▸ **FRAGMENTO PROPORCIONADO**:
━━━━
Te
perdí mil veces. Hoy te elijo libremente. Anónimo
Me gusta escucharte reír, aunque tu risa suene
como un perro tosiendo. Me gusta cuando estás pensativo y serio, como si lo que
tuvieses en la mente fuera la solución al
recalentamiento global. Disfruto tu compañía tanto como disfruto un helado de
fresas aunque esté haciendo frío.
Así comenzaba la primera nota que escribí para él, cuando pensaba que no había
nada mejor en el mundo que estar a su lado.
Con
él conocí el cielo y viví entre nubes,
cuando estaba en sus brazos; también conocí el infierno,
cuando navegué en el mar de las dudas y del
miedo a perderlo, tanto, que estar a su lado dejó
de ser placentero, era más bien como respirar de a poquitos por temor a que se
acabe el oxígeno mientras corres en un maratón. Perdí la felicidad de estar a
su lado, así como él perdió su deseo de estar conmigo, eso se sintió como morir
en vida.
Separarme
de él fue una experiencia devastadora, llena de lágrimas, noches en vela y una
que otra borrachera. No aceptaba que había terminado, así que, una y otra vez,
propicié encuentros —que resultaron en
desastre— para tratar de hacerlo entender que éramos el uno para el otro.
Mientras más insistía en arreglar las cosas,
más frustrada me sentía, comencé a sentirme menos, a pensar que era fea, tonta
y que por ende, nadie medianamente
inteligente, se arriesgaría a estar conmigo.
━━━━
▸ **ENUNCIADO**: En la primera nota citada en el fragmento, ¿a qué se compara el sonido de la risa de él?

[Ítems para localizar texto y elementos]
━━━━
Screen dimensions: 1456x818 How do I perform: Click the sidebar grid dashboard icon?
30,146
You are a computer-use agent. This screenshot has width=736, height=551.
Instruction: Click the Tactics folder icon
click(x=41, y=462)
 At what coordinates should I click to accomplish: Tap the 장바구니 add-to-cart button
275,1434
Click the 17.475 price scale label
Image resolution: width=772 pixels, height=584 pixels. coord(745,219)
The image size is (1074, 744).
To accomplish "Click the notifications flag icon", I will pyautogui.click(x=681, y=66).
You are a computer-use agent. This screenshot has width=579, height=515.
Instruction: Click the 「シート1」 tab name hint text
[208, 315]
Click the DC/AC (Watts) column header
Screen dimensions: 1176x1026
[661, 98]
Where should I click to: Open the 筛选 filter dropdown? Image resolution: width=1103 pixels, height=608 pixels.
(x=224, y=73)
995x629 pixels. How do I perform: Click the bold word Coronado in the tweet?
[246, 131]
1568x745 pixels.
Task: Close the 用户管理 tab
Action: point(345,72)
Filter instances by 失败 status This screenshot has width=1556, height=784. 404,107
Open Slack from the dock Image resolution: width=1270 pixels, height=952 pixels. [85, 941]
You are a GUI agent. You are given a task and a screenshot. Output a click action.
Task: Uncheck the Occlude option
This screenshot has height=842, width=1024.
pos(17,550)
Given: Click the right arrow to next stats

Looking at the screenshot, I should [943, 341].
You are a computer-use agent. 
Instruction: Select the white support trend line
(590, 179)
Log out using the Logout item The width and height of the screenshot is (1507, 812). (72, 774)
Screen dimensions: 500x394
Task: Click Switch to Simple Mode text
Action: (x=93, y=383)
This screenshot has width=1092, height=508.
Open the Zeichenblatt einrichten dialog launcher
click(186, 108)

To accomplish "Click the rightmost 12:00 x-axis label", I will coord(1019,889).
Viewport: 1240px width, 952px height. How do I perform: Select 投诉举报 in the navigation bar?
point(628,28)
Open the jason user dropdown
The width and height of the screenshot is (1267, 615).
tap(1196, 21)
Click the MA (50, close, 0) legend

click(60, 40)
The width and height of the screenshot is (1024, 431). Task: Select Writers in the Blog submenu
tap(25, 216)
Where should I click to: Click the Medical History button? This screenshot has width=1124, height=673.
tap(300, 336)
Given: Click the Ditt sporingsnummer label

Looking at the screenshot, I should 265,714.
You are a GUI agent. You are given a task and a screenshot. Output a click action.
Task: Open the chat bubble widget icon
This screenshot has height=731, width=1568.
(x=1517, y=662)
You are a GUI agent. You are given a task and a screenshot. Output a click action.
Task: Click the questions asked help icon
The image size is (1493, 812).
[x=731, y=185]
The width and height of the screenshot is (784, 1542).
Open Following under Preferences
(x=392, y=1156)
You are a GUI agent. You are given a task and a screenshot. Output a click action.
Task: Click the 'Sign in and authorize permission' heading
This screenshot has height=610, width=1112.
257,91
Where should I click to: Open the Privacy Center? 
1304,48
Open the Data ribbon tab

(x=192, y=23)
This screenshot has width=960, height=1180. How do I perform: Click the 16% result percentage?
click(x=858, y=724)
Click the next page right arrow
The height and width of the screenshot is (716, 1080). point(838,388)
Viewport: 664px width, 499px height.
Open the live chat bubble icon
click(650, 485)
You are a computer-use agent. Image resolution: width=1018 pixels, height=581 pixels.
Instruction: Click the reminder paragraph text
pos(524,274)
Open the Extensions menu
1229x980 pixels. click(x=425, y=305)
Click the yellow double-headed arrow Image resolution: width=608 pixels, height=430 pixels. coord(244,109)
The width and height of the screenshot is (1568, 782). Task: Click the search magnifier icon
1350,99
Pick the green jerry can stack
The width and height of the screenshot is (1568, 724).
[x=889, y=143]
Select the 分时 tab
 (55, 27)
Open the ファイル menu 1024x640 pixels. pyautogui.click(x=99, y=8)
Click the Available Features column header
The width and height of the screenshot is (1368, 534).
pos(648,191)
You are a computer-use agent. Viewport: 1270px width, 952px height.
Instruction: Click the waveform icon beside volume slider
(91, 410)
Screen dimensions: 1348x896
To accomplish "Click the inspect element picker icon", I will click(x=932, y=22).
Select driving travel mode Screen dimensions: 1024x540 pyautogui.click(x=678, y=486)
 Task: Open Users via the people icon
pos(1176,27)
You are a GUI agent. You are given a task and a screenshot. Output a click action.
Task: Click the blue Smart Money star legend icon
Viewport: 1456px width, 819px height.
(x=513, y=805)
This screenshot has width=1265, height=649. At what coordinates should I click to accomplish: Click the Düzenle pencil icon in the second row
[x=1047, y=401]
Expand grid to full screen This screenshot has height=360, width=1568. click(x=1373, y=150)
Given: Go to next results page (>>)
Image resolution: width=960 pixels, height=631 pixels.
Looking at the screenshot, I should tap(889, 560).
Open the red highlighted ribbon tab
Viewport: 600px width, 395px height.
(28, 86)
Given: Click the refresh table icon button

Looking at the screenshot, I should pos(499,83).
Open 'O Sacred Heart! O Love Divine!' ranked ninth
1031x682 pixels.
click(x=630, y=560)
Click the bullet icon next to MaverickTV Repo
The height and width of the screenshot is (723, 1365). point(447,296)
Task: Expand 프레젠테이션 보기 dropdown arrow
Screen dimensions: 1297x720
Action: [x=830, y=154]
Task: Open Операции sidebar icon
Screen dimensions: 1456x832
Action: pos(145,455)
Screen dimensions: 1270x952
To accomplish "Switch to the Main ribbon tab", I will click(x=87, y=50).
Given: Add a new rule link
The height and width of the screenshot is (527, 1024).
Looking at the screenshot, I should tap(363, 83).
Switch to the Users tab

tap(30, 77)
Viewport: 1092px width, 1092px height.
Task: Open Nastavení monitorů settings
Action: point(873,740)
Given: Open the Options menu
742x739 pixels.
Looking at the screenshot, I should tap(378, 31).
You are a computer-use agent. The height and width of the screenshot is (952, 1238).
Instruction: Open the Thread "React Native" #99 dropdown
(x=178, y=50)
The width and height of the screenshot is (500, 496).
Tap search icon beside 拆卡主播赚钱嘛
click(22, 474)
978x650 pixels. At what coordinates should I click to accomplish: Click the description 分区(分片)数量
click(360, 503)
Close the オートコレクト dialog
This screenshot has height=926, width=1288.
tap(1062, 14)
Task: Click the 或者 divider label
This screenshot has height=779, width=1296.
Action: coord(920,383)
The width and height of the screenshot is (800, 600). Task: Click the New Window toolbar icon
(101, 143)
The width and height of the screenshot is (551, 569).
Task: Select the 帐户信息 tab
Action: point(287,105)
━━━━
▸ **SOLUCIÓN**: A un perro tosiendo.